Studiengang Geowissenschaften in Bonn

Der Bachelorstudiengang Geowissenschaften an der Universität Bonn wird am Steinmann-Institut für Geologie, Paläontologie und Mineralogie angeboten. Dieser Studiengang hat sich aus den bisherigen Diplomstudiengängen Geologie/Paläontologie und Mineralogie entwickelt und wird seit dem WS 07/08 im Rahmen der Lehreinheit Geowissenschaften angeboten.
In diesem konsekutiven Studiengang werden geowissenschaftliche Themen und Inhalte neu verknüpft Die Ausrichtung ist interdisziplinär und forschungsorientiert. Es wird ein breites naturwissenschaftliches Grundlagenwissen vermittelt, darauf aufbauend Grundlagen und Vertiefung in den geowissenschaftlichen Kernfächern Geologie, Mineralogie, Geophysik und Paläontologie sowie geowissenschaftliche Arbeitsmethoden. Einen großen Stellenwert hat die Ausbildung im Gelände und im Labor, welche die Einarbeitung in spezifische Aufgabenstellungen und Ansätze zur Problemlösung ermöglicht.
Durch das Studium sollen die Studierenden Kenntnisse und Fähigkeiten erwerben, die der Entwicklung und Nutzung der menschlichen Umwelt dienen. Zu den relevanten Themenbereichen gehören der Stoffbestand und Bau der Erde, die Gesetzmäßigkeiten geologischer Prozesse in und auf der Erde, die Erd- und Lebensgeschichte, die dreidimensionale regionalgeologische Synopsis, die paläogeographische und paläoökologische Rekonstruktion von Lebensräumen, die geologische Geländeaufnahme, Kartierung und Standortbewertung, die Beobachtung der anthropogenen Veränderungen von Geo-Ökosystemen und die nachhaltige Sicherung von Ressourcen und Naturräumen.
Forschung und Lehre stehen in enger Beziehung zueinander, was sich in den Modulen widerspiegelt.

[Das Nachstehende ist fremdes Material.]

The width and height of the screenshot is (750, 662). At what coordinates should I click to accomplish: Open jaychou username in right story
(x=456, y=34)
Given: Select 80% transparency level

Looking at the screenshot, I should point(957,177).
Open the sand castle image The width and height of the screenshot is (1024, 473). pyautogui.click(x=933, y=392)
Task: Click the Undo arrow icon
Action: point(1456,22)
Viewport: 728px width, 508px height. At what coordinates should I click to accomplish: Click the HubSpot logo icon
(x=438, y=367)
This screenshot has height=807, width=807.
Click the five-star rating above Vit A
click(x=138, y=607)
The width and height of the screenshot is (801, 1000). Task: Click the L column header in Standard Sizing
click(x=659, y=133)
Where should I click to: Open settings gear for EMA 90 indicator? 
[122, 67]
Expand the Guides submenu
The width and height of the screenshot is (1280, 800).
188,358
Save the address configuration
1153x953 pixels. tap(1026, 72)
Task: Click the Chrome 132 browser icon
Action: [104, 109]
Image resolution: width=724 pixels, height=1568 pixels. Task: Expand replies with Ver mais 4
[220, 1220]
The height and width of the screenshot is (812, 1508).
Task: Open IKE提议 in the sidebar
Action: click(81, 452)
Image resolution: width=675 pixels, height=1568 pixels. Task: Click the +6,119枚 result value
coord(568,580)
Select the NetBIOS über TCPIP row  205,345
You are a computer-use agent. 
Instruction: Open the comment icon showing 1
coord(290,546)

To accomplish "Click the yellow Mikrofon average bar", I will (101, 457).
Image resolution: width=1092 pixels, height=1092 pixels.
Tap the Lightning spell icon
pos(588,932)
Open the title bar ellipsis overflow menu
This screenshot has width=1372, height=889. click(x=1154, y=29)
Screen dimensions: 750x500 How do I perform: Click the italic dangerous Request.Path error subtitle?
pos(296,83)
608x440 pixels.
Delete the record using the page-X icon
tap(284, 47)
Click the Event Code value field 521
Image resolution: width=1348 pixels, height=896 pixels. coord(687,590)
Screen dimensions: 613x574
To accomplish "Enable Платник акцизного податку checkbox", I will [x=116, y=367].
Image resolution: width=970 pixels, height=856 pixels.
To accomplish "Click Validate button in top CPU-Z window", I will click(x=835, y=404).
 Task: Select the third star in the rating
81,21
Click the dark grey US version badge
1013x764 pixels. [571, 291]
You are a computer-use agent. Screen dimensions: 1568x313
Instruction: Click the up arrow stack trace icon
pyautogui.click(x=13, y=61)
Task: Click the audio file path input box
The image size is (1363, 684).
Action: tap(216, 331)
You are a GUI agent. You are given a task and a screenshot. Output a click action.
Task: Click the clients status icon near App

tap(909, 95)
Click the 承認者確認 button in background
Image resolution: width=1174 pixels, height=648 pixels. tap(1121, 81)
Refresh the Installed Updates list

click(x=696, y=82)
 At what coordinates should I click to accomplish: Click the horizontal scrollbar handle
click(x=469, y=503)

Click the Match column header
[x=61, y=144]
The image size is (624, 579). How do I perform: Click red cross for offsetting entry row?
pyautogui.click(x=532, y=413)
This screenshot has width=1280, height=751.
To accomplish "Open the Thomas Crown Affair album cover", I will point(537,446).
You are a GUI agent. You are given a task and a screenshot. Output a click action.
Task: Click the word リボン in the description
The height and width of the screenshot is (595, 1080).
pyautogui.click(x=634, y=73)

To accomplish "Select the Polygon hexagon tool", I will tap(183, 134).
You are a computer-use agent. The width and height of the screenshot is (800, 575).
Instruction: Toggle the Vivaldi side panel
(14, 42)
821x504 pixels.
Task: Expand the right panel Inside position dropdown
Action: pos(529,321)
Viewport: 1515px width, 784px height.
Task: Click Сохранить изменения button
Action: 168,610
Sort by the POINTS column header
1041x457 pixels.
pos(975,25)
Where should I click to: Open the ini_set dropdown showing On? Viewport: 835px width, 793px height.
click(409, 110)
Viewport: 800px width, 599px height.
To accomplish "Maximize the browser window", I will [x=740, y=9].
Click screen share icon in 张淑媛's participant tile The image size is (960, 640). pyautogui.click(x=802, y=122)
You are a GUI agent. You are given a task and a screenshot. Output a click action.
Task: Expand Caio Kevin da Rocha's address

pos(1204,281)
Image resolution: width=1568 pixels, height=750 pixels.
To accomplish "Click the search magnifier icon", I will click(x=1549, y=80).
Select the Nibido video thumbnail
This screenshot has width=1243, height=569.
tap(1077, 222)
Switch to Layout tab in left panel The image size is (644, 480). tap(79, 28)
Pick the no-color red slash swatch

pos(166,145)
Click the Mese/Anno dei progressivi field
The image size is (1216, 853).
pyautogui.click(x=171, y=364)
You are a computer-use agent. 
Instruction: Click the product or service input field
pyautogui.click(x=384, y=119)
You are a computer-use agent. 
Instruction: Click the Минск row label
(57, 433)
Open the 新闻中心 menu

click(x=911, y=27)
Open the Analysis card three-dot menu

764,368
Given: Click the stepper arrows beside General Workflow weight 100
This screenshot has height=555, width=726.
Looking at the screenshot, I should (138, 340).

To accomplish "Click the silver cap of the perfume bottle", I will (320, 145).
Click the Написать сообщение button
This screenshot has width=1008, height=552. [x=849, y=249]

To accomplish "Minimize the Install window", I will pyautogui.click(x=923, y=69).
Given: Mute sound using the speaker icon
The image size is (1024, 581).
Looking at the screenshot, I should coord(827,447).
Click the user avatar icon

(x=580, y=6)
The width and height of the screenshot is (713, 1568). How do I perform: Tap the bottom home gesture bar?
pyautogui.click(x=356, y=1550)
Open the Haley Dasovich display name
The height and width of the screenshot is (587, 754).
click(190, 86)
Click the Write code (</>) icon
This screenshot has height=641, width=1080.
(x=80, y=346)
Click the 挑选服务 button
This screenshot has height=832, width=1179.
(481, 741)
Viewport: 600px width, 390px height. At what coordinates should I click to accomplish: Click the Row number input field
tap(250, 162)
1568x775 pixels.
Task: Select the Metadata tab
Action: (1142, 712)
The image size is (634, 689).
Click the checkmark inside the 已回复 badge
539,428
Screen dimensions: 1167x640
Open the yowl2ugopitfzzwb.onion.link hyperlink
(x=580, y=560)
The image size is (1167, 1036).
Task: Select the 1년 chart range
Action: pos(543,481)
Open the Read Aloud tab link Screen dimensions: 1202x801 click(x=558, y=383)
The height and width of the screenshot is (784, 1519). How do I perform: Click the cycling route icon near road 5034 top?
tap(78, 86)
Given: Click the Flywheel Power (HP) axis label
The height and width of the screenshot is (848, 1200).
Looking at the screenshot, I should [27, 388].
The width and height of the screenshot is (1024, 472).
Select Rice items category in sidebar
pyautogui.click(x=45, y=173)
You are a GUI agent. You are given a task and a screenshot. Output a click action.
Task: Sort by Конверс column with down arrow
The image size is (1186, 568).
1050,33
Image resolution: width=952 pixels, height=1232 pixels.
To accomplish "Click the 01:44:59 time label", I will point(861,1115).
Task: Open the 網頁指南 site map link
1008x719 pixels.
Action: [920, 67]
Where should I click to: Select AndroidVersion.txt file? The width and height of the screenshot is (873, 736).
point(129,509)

Die Forschungsthemen der Geologie finden sich in den Bereichen Sedimentologie, Hydrogeologie, Strukturgeologie, Umweltgeologie, Angewandte Geophysik, Geodynamik; die Arbeitsgruppen der Paläontologen beschäftigen sich mit Invertebratenpaläontologie, Wirbeltierpaläontologie (Dinosaurier, Säugetiere), Paläobotanik und Mikropaläontologie; die Forschung der Mineralogen dreht sich um Petrologie, Geochemie, Vulkanologie und Kristallographie (s. Geowissenschaften).